(Beginning of Data listing)
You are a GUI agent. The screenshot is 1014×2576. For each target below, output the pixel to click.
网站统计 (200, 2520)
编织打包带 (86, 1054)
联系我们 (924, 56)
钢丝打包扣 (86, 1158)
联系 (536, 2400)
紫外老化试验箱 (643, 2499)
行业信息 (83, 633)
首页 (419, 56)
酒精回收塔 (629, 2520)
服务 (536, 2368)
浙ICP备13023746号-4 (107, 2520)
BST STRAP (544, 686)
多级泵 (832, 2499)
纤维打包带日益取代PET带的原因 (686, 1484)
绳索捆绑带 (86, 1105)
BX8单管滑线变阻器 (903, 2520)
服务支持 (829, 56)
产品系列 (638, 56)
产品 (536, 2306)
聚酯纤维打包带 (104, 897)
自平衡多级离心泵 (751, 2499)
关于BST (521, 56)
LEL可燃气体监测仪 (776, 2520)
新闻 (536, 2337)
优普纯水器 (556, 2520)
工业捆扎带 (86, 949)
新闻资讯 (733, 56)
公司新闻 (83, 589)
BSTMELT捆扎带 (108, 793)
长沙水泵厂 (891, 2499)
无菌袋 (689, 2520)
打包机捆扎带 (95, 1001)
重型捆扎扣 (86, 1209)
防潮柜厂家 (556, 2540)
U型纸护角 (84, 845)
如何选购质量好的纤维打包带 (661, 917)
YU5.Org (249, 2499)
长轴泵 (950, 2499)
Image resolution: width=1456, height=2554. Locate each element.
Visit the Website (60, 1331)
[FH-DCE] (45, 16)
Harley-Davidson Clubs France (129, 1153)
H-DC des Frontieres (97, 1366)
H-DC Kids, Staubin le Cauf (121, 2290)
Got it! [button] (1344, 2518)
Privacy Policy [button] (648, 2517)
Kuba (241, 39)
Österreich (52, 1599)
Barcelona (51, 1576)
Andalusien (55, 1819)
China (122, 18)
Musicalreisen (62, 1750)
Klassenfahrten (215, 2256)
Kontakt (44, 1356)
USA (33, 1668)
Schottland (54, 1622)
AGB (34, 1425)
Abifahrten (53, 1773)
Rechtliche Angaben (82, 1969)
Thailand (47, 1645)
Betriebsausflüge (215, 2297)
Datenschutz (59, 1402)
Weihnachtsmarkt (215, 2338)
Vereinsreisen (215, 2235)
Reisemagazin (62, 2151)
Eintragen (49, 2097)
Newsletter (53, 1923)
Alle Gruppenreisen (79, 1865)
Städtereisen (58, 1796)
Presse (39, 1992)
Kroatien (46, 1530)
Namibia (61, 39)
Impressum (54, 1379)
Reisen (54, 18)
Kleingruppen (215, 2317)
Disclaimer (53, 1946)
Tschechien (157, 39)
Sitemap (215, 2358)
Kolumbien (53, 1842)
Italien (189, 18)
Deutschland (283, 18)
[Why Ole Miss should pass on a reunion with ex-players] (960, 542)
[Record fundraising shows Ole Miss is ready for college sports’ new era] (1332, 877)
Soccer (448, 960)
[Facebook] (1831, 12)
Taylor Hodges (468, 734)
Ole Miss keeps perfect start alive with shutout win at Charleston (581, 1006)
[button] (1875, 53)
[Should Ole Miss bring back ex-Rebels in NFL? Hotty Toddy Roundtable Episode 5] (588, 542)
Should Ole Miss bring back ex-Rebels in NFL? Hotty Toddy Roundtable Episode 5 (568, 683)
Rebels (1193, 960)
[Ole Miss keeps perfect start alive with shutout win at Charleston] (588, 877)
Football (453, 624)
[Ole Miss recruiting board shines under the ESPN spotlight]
(End of Data listing)
Instructions for the task: Your task is to repeat every entry exactly.

Solution for this problem:
You are a GUI agent. The screenshot is 1014×2576. For each target below, output the pixel to click.
网站统计 (200, 2520)
编织打包带 (86, 1054)
联系我们 (924, 56)
钢丝打包扣 (86, 1158)
联系 (536, 2400)
紫外老化试验箱 (643, 2499)
行业信息 (83, 633)
首页 (419, 56)
酒精回收塔 (629, 2520)
服务 (536, 2368)
浙ICP备13023746号-4 (107, 2520)
BST STRAP (544, 686)
多级泵 (832, 2499)
纤维打包带日益取代PET带的原因 (686, 1484)
绳索捆绑带 (86, 1105)
BX8单管滑线变阻器 (903, 2520)
服务支持 (829, 56)
产品系列 (638, 56)
产品 (536, 2306)
聚酯纤维打包带 (104, 897)
自平衡多级离心泵 (751, 2499)
关于BST (521, 56)
LEL可燃气体监测仪 (776, 2520)
新闻 (536, 2337)
优普纯水器 (556, 2520)
工业捆扎带 (86, 949)
新闻资讯 (733, 56)
公司新闻 (83, 589)
BSTMELT捆扎带 (108, 793)
长沙水泵厂 (891, 2499)
无菌袋 (689, 2520)
打包机捆扎带 (95, 1001)
重型捆扎扣 (86, 1209)
防潮柜厂家 (556, 2540)
U型纸护角 (84, 845)
如何选购质量好的纤维打包带 (661, 917)
YU5.Org (249, 2499)
长轴泵 (950, 2499)
Image resolution: width=1456, height=2554. Locate each element.
Visit the Website (60, 1331)
[FH-DCE] (45, 16)
Harley-Davidson Clubs France (129, 1153)
H-DC des Frontieres (97, 1366)
H-DC Kids, Staubin le Cauf (121, 2290)
Got it! [button] (1344, 2518)
Privacy Policy [button] (648, 2517)
Kuba (241, 39)
Österreich (52, 1599)
Barcelona (51, 1576)
Andalusien (55, 1819)
China (122, 18)
Musicalreisen (62, 1750)
Klassenfahrten (215, 2256)
Kontakt (44, 1356)
USA (33, 1668)
Schottland (54, 1622)
AGB (34, 1425)
Abifahrten (53, 1773)
Rechtliche Angaben (82, 1969)
Thailand (47, 1645)
Betriebsausflüge (215, 2297)
Datenschutz (59, 1402)
Weihnachtsmarkt (215, 2338)
Vereinsreisen (215, 2235)
Reisemagazin (62, 2151)
Eintragen (49, 2097)
Newsletter (53, 1923)
Alle Gruppenreisen (79, 1865)
Städtereisen (58, 1796)
Presse (39, 1992)
Kroatien (46, 1530)
Namibia (61, 39)
Impressum (54, 1379)
Reisen (54, 18)
Kleingruppen (215, 2317)
Disclaimer (53, 1946)
Tschechien (157, 39)
Sitemap (215, 2358)
Kolumbien (53, 1842)
Italien (189, 18)
Deutschland (283, 18)
[Why Ole Miss should pass on a reunion with ex-players] (960, 542)
[Record fundraising shows Ole Miss is ready for college sports’ new era] (1332, 877)
Soccer (448, 960)
[Facebook] (1831, 12)
Taylor Hodges (468, 734)
Ole Miss keeps perfect start alive with shutout win at Charleston (581, 1006)
[button] (1875, 53)
[Should Ole Miss bring back ex-Rebels in NFL? Hotty Toddy Roundtable Episode 5] (588, 542)
Should Ole Miss bring back ex-Rebels in NFL? Hotty Toddy Roundtable Episode 5 (568, 683)
Rebels (1193, 960)
[Ole Miss keeps perfect start alive with shutout win at Charleston] (588, 877)
Football (453, 624)
[Ole Miss recruiting board shines under the ESPN spotlight]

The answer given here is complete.